**What is expected:**
From the records below, copy each line that has the word "post" in it.

#### Provided material

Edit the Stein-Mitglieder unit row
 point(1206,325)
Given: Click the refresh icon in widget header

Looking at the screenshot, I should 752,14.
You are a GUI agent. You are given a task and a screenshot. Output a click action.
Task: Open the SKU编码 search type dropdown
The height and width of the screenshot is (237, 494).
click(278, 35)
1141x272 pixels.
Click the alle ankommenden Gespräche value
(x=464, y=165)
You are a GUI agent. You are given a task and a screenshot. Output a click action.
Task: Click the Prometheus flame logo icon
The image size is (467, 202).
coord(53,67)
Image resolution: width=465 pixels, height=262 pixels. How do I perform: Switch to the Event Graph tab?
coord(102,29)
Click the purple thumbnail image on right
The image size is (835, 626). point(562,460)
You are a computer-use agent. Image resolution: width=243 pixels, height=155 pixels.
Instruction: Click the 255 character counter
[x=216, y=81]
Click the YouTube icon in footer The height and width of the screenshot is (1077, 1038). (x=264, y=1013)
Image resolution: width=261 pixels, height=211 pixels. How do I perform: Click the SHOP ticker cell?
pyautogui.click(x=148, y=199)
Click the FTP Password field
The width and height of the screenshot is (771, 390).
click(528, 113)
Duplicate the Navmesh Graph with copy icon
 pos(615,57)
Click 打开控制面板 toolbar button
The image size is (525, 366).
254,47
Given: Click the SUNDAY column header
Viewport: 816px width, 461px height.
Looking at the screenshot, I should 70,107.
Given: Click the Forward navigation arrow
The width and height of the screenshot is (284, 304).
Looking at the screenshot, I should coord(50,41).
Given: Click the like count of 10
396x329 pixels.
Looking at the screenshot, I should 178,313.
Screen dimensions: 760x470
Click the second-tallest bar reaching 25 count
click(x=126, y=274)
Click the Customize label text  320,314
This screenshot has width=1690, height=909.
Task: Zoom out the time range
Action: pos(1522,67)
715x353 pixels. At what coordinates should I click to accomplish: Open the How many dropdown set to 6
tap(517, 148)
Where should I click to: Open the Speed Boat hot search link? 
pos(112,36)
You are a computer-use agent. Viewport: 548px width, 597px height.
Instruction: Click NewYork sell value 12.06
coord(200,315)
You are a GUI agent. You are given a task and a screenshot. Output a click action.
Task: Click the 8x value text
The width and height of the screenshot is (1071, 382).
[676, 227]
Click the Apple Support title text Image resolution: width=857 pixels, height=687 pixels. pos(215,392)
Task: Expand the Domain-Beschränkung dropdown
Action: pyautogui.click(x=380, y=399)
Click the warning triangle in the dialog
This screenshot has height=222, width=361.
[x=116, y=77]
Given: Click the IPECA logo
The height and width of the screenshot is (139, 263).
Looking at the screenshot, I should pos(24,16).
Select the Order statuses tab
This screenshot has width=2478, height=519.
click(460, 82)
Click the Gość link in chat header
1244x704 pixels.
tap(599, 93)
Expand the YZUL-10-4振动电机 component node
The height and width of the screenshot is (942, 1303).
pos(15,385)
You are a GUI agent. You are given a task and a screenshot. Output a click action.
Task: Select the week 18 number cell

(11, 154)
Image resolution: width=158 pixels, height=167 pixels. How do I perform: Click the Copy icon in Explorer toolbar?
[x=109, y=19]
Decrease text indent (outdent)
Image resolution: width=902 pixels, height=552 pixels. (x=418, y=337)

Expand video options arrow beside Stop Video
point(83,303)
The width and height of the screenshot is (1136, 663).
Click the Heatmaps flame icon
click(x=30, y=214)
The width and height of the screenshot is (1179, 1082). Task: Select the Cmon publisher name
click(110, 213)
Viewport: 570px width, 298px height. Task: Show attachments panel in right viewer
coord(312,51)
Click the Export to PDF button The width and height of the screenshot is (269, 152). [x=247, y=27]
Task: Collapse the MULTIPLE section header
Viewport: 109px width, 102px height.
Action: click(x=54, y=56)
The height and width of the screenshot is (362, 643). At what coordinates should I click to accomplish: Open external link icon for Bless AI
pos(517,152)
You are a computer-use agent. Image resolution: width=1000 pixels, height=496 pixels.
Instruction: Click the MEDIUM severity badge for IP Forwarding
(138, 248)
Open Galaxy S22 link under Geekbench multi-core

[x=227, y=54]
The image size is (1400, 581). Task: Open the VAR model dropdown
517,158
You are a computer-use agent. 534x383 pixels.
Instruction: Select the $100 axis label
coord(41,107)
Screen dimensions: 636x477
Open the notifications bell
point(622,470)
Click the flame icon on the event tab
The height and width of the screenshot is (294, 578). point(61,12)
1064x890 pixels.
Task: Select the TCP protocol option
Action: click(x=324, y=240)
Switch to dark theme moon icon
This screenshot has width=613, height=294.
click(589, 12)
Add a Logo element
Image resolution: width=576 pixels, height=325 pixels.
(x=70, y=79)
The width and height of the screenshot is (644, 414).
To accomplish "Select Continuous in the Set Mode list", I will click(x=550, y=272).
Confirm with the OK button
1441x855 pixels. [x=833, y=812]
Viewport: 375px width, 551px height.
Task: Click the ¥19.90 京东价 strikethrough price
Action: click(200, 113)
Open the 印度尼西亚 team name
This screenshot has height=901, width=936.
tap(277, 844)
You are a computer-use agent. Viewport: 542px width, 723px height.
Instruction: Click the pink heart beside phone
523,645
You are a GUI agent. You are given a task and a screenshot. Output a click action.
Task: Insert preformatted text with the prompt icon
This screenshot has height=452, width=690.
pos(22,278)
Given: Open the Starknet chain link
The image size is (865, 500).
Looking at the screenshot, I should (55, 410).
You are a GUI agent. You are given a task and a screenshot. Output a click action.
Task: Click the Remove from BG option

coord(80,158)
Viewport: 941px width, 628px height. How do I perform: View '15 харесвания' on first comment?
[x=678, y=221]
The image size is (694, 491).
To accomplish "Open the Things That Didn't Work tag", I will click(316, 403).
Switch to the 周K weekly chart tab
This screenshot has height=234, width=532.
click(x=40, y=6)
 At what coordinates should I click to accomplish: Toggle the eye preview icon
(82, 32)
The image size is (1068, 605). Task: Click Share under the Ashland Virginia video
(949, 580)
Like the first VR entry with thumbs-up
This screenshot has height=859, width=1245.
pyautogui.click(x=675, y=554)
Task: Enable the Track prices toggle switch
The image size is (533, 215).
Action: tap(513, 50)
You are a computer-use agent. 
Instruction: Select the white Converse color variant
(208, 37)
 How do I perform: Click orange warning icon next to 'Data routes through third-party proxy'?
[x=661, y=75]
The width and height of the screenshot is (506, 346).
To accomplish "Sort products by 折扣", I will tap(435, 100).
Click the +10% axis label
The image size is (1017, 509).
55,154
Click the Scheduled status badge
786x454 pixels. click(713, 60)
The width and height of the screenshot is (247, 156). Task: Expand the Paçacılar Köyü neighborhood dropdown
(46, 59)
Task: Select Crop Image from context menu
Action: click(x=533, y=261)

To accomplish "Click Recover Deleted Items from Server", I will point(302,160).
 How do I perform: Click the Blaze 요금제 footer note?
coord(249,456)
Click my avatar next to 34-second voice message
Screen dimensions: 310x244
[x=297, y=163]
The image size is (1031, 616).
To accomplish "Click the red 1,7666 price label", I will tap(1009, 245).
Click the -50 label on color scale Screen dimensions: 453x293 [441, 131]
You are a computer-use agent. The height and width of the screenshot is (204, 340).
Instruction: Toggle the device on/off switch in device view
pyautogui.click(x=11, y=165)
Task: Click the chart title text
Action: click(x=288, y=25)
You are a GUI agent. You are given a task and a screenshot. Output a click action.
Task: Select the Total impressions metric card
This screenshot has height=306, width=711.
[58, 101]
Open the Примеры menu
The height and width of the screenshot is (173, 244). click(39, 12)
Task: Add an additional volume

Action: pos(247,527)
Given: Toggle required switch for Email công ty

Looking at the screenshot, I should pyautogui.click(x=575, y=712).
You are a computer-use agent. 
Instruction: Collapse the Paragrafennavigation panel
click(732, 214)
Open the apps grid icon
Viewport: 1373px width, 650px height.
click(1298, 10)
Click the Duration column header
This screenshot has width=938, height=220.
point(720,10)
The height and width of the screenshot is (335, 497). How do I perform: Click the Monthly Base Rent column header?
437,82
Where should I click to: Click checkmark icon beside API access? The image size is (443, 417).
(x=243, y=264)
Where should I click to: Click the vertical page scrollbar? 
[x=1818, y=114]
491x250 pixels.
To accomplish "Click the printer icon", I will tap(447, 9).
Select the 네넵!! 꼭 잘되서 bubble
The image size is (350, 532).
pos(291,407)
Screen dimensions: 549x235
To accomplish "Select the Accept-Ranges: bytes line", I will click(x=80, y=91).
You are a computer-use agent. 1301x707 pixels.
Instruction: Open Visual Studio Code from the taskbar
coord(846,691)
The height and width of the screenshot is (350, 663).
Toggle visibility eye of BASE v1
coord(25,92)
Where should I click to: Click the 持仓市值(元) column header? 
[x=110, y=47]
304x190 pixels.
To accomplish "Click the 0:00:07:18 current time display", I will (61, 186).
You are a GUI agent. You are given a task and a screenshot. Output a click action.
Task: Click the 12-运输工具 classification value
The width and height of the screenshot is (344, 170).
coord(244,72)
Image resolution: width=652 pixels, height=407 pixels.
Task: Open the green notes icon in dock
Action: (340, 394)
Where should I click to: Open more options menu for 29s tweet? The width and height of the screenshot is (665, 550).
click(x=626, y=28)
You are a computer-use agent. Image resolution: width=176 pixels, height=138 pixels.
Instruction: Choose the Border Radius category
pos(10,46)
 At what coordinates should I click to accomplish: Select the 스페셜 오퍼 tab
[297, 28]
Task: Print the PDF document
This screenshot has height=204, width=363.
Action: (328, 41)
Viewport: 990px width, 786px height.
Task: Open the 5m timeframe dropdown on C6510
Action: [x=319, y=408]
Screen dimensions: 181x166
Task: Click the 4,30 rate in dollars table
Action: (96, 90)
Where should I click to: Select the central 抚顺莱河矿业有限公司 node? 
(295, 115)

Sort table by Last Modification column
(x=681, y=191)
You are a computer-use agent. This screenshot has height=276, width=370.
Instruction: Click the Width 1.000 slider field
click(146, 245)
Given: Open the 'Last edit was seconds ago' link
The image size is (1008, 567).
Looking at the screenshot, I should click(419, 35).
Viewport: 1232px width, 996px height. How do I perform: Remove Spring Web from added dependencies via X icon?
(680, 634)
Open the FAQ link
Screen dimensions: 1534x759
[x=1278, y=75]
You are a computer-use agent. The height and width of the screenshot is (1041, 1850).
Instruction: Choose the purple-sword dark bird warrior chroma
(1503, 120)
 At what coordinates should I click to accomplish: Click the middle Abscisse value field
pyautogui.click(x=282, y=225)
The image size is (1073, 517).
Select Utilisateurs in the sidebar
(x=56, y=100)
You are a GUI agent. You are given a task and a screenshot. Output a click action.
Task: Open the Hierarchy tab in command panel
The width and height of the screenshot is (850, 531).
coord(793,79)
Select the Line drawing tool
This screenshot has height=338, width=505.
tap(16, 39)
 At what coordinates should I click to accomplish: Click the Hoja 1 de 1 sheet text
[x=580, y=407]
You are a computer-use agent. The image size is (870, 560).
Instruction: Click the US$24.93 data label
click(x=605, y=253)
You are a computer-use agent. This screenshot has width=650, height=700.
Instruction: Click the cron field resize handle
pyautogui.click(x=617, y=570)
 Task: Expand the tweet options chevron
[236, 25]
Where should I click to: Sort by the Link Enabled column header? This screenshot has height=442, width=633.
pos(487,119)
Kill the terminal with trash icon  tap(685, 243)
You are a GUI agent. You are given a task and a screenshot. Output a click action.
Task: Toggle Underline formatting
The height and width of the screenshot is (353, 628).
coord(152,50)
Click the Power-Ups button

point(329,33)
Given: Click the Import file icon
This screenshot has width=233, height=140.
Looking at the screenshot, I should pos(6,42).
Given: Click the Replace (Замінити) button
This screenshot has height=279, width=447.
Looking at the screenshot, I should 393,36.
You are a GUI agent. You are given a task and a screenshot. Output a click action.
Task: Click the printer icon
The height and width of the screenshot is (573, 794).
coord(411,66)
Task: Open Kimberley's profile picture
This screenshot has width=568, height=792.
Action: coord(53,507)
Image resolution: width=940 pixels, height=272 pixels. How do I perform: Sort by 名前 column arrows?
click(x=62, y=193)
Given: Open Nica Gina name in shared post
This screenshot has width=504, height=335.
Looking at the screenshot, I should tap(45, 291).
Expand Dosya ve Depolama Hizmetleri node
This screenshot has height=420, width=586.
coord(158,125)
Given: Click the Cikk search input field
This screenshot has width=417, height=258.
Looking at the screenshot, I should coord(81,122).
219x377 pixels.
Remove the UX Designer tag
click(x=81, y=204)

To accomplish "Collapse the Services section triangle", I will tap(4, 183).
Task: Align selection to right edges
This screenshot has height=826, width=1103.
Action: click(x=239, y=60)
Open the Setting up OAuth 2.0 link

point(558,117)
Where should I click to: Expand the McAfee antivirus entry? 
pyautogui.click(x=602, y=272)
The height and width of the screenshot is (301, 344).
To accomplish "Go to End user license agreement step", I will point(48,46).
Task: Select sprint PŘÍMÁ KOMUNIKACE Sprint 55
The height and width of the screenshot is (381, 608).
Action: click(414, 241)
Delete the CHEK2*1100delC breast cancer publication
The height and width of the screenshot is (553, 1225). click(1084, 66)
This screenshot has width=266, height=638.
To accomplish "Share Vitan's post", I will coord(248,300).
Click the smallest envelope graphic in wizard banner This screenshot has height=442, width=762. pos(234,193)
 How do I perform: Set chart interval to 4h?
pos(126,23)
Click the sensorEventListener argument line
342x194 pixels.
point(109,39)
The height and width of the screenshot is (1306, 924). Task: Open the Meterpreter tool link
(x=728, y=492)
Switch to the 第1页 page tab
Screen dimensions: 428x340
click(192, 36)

########

**Answer space:**
Given: Open Nica Gina name in shared post
To accomplish "Share Vitan's post", I will coord(248,300).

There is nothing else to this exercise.